Consigna 1 —
Según el texto de lectura, ¿de qué espesor debían ser las capas de los terraplenes al compactarlas conforme al procedimiento?
Consigna 2 —
En el texto de lectura, ¿cada cuánto se compactaron en realidad las tierras de relleno? Enumera todos los intervalos en el orden en que aparecen.
Consigna 3 —
Reanuda el texto de lectura sobre los sobornos en las obras a partir de su última oración.

Texto de lectura —
En aquel tiempo, los avatares
de la vida me habían colocado de topógrafo y vigilante técnico, por cuenta de
la propiedad, en un polígono industrial de nueva construcción. El encargado general
de la empresa que iniciaba las obras me tanteó desde el primer día. Como el que
no quería la cosa dejaba caer cómo ellos habían sobornado en el pasado a
técnicos y responsables de otras grandes obras públicas (los mafiosos no se
contentan con corromper a los demás, sino que airean los nombres que ‘tienen en
nómina’, como su mejor publicidad para captar nuevos adeptos):
-Mire usted, cuando un
perito ganaba siete u ocho mil pesetas, yo le entregaba a cada uno de ellos sobres
mensuales con tres o cuatro mil pesetas. Y al jefe supremo de todos aquellos
vigilantes le llevaba en Navidades unos grandes envoltorios con treinta o
cuarenta mil duros, que debido a mi curiosidad natural me entretenía en contar.
Claro está, que en
lugar de compactar al cien por cien los terraplenes en capas de treinta
centímetros de espesor, como indica el procedimiento, lo hacíamos cada medio
metro; más tarde compactábamos a cada
metro; y por último pasábamos las máquinas por la superficie de las tierras de
relleno cada dos metros o más, con el consiguiente ahorro de horas de
maquinaria. Como era de esperar, los técnicos, ‘casualmente’ nunca estaban por
allí en los momentos clave.

Registros extraídos de una colección —
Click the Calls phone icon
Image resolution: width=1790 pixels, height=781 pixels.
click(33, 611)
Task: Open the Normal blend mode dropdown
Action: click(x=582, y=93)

Respuesta 1 —
De treinta centímetros.

Respuesta 2 —
Cada medio metro; cada metro; cada dos metros o más.

Respuesta 3 —
El ‘buen hombre’,
además, trataba de justificar la bondad de las acciones de las que había sido
cómplice e instrumento:
-Y sin embargo ahí
están las obras: aún no se han roto.
En efecto, las
conocidas obras públicas estaban ahí, y siguen estándolo hoy; y cada vez que
las veo no tengo por menos que preguntarme cuánto tiempo de vida útil les
quedará aún, y cuánto les quedaría si se hubieran construido según lo que
marcaba el proyecto y los presupuestos que pagamos entre todos.
Un país como el nuestro,
en el que las corruptelas y las corrupciones están insertas en las tradiciones,
en la literatura y hasta en el refranero, nunca ha visto, en general, con muy malos
ojos que se robe, y menos aún si es al Estado. El suministro de farolas a la
ciudad por la fundición del señor alcalde se consideraba lógico y hasta
razonable. Y cuando salía a la luz algún escándalo (léase Matesa, Redondela,
Sofico…), el sistema enseguida se aprestaba a señalar a un chivo expiatorio. Y
aquí paz y después gloria.
Y en un ambiente social
en el que la corrupción se veía tan natural, el encargado de la contrata se
interesó desde un principio por el espesor de hormigón que debía llevar ésta o
aquella solera. Supongamos que yo le hubiese aclarado que iba a ser de
veinticinco centímetros; inmediatamente él puntualizaba:
-Bueno, puede tener veinte
por un lado, treinta por otro o quince en el resto: resulta muy difícil
mantener el espesor exacto. Y acto seguido preguntaba ‘inocentemente’:
-¿Suponiendo que
llevase cinco centímetros menos, que total no es nada, de cuántos metros
cúbicos estaríamos hablando?
Con paciencia hacía
servidor unos números, y ante el dato que le suministraba, calculaba él en voz
alta:
-Tantos metros cúbicos de
hormigón, a tanto el metro cúbico…, igual a tantos cientos de miles de pesetas;
que dividido entre dos…, igual a tanto.
A lo que yo me
apresuraba a dejar bien claro que teníamos que intentar el grosor especificado,
con la máxima precisión que pudiésemos conseguir.
A pesar de mi juventud,
merced a mi afición por los refranes y las frases hechas, me enfrascaba en
soliloquios interiores como éstos:
-Desde que te vi venir,
dije por la burra vienes; la burra no te la llevas, porque a mí no me conviene.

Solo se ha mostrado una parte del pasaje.